§ DIRECTIONS FOR THIS TASK:
Could you copy every line from the material below in which "size" appears?

§ RECORDED INFORMATION:
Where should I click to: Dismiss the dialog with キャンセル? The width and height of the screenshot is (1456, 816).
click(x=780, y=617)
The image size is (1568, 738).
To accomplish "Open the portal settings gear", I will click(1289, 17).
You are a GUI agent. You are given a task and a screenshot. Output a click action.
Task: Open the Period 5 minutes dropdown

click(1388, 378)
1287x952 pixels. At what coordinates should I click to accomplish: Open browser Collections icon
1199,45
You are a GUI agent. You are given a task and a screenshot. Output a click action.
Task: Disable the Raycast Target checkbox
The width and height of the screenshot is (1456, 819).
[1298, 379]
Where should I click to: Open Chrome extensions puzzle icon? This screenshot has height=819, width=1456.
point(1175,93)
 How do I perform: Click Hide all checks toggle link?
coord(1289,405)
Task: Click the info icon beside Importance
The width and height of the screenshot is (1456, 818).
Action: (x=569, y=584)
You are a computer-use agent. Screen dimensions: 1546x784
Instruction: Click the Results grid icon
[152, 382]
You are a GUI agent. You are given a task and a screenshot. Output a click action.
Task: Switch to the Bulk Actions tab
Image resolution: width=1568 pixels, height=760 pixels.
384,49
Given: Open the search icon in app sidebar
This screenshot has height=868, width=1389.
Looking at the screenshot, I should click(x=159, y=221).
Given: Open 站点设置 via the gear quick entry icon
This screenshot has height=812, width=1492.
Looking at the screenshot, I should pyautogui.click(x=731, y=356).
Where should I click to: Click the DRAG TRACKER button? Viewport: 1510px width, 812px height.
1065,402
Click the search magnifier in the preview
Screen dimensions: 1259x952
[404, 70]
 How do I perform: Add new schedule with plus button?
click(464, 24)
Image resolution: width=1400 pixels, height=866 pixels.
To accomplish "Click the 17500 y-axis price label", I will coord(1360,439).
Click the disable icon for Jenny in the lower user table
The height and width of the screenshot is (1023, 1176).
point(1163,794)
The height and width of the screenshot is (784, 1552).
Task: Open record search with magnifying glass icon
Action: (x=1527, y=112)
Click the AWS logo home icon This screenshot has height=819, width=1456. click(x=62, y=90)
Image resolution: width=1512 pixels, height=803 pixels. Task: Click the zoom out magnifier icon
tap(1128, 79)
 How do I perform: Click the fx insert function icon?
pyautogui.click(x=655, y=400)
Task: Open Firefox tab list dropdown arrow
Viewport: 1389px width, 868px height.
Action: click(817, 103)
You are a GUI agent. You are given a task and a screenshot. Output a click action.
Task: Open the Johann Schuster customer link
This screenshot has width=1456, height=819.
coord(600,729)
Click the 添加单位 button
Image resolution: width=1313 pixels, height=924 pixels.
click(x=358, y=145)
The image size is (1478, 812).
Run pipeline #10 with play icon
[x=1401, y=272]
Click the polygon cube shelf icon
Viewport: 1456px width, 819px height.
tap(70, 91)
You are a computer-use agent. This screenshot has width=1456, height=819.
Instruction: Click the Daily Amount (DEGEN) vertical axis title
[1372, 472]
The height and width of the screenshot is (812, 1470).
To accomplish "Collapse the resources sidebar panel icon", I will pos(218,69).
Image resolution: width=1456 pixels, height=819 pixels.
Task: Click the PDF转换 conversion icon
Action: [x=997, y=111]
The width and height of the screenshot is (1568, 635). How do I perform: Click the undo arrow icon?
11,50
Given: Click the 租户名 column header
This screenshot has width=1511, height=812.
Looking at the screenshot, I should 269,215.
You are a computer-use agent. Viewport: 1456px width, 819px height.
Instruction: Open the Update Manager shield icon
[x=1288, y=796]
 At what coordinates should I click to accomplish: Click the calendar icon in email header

§ WRITTEN SOLUTION:
The image size is (1568, 738).
The image size is (1478, 812).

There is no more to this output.